Iron Man 3 ****
What happened next to billionaire Tony Stark, aka Iron Man, after facing an alien wormhole over Manhattan in last summer’s hit The Avengers? Writer-director Shane Black (of Lethal Weapon fame) with screenwriter Drew Pearce co-pens the answer in the latest of the Iron Man franchise, a sequel to The Avengers, showing Stark as more vulnerable and likeable than ever before.
Ignore the idea of this film being in 3D as somehow adding anything additional for your admission fee to the fore – it doesn’t. Merely take it at face value as a highly enjoyable character exploration of one of Marvel’s best loved superheroes with a lot more eccentricity, bags of humour and a hint of Warren Ellis’ famous Extremis comic book mini-series thrown in.
After facing the alien invasion with his fellow Avengers, Stark (Robert Downey Jr) is back to his confident and arrogant self, only cracks are beginning to appear in his cool façade. Not only has the man who has everything started to suffer from panic attacks in public, but he’s also screwing up in his work, research and his love life, leaving despairing partner Miss Pepper Potts (Gwyneth Paltrow) looking after business and pleasure. When Potts is exposed to the power of DNA-altering science from new villain Aldrich Killian (Guy Pearce), while a global terrorist called The Mandarin (Ben Kingsley) threatens further bombings via chilling TV broadcasts, Stark lays down the metal gauntlet and comes out fighting as Iron Man once more.

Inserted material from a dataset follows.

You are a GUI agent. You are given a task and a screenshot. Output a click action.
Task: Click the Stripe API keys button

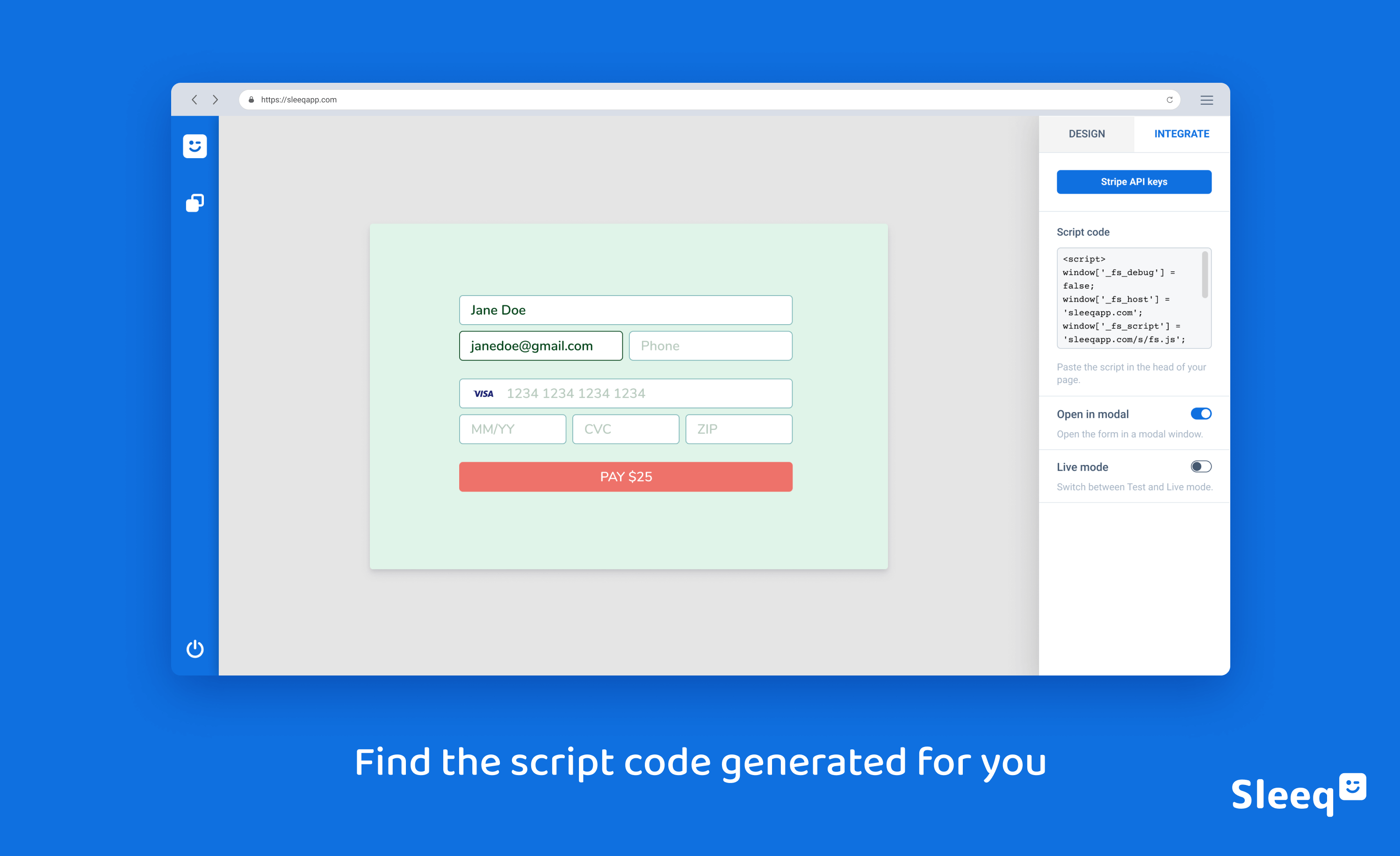pyautogui.click(x=1133, y=182)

The thrill felt in 2008 at the first Iron Man film is back, after the fan-boy centric sequel in 2010 that required previous knowledge of the first as well as details about the comic novel character to fully appreciate its pointers and in-jokes. Admittedly, apart from needing to know the ending of The Avengers film, Black and team have certainly opened up the franchise with this third film, combining big-action moves and sci-fi wizardry by injecting lots of nods to previous big-screen hits, including Lethal Weapon and Terminator. Extremis fans finally get to see the cyborg technology in the making, too.
That said this curious mix of action, sci-fi and comedy spoof may not sit particularly comfortably with the Iron Man faithful, flitting between the three at any one moment. However, rather than being distracting, this keeps things stimulating, almost replicating Stark’s own frenetic thought process as he figures out what’s important to him. As expected, Downey Jr embodies the spirited role with relish, never ceasing to delight, though making Stark less of an anomaly and more human and emotionally raw than ever before. This doesn’t mean the priceless one-liners are missing in favour of more cerebral thought – the former come thick and fast at rapid Stark pace. There’s also plenty of high-tech gadgetry in the Stark pad to wonder at.
On the action front, Black fondly replicates his winning Lethal Weapon 2 crime-busting duo, Riggs and Murtaugh, when Stark and James Rhodes – aka War Machine, solidly played by Don Cheadle – pair up for the showdown with the bad guys on a freight ship. This CGI-heavy climax also transforms a lacklustre Potts from Stark’s arm candy into a strong character with potential all of her own.
Iron Man 3 benefits the most from some excellent villains in the form of both Killian and the Mandarin, with Pearce coming into his own, and being far more convincing here than in his bizarre dabble at sci-fi enigma in last year’s Prometheus as Weyland. Nevertheless, Iron Man 3 will be remembered for its portrayal of iconic Iron Man nemesis Mandarin as one of the most surprising villains to date. Kingsley is a glorious triumph in this, delivering one of the best gags of the film about our very own Croydon – for once reaching beyond the standard stateside jokes that usually have the rest of us scratching our heads.
Talking of comedy – of which this film is more abundant in than before, stay put until the very end of the credits for one last grin, too. Black nicely gives us lighter and darker moments, all wrapped up in one satisfactory standalone Iron Man story that will endear more to the Marvel magic of this metal-clad crusader, as he openly dissembles the parts that make him, whilst stirring our curiosity about the dawn of a new age of sci-fi terror.